## Text provided
┏━━

I am getting error while tranforming xml by XSLT when xml file having rowset with no rows.

And I suppose you expect me to tell you that your mistake is a missing closing bracket on line 126 of your stylesheet.

Michael Kay
http://www.saxonica.com/
Author, XSLT Programmer's Reference and XPath 2.0 Programmer's Reference

my xml source is like :

 <?xml version="1.0" encoding="WINDOWS-1252" ?>
- <page>
  <rowset />
  </page>

and XSL is like :

<xsl:stylesheet version="1.0" xmlns:xsl="http://www.w3.org/1999/XSL/Transform">
<xsl:output indent="yes"/>

<xsl:key name="cd-by-network" match="ROW" use="NETWORK_NAME" />
<xsl:key name="cd-by-show" match="ROW" use="BASIS_NUMBER" />
<xsl:key name="cd-by-seg" match="ROW" use="SEG" />
<xsl:template match="ROWSET/ROW">
<xsl:for-each select="current()[generate-id()=generate-id(key('cd-by-network',NETWORK_NAME)[1])]">
   <ws_structure_import network_name="{NETWORK_NAME}" broadcast_Date="{BROADCAST_DATE}" schedule_name="{SCHEDULE_NAME}" >
   <xsl:for-each select="key('cd-by-network', NETWORK_NAME)">

      <xsl:for-each select="current()[generate-id()=generate-id(key('cd-by-show',BASIS_NUMBER)[1])]">

        <show basis_number="{BASIS_NUMBER}" program_title="{PROGRAM_TITLE}" start_time="{START_TIME}">
            <xsl:for-each select="key('cd-by-show', BASIS_NUMBER)">

              <xsl:for-each select="current()[generate-id()=generate-id(key('cd-by-seg',SEG)[1])]">

               <segment sort_col="{SORT_COL}" segment_no="{SEGMENT_NO}">
                  <xsl:for-each select="key('cd-by-seg', SEG)">
                    <avail pos_in_seg="{POS_IN_SEG}" record_type="{RECORD_TYPE}" avail_type="{AVAIL_TYPE}" duration="{DURATION}" />
                </xsl:for-each>
               </segment>
            </xsl:for-each>
        </xsl:for-each>
       </show>
     </xsl:for-each>
    </xsl:for-each>
   </ws_structure_import>
  </xsl:for-each>
</xsl:template>
</xsl:stylesheet>


   Suppose I am having rows under rowset then I get proper result. But in case of zero rows getting following error:



The XML page cannot be displayed
Cannot view XML input using style sheet. Please correct the error and then click the Refresh button, or try again later.


--------------------------------------------------------------------------------

Invalid at the top level of the document. Error processing resource 'http://localhost:8080/ASM/getFormat.xsql?bdate=2007111...

┗━━

## Provided material

┏━━

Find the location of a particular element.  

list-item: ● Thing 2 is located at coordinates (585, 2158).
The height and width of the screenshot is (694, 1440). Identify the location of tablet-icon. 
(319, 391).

┗━━

## Task instructions
[a] Answer these questions using the XSLT forum thread, one answer per line, each marked like its question.
(i) What encoding does the XML source declare?
(ii) Which key name matches ROW using BASIS_NUMBER?
(iii) Which button does the error message tell the user to click?
[b] Extract the passage of the XSLT forum thread starting at "The XML page" and ending at "try again later.", copied word for word.

## Responses to the tasks
[a]
(i) WINDOWS-1252
(ii) cd-by-show
(iii) The Refresh button

[b]
The XML page cannot be displayed
Cannot view XML input using style sheet. Please correct the error and then click the Refresh button, or try again later.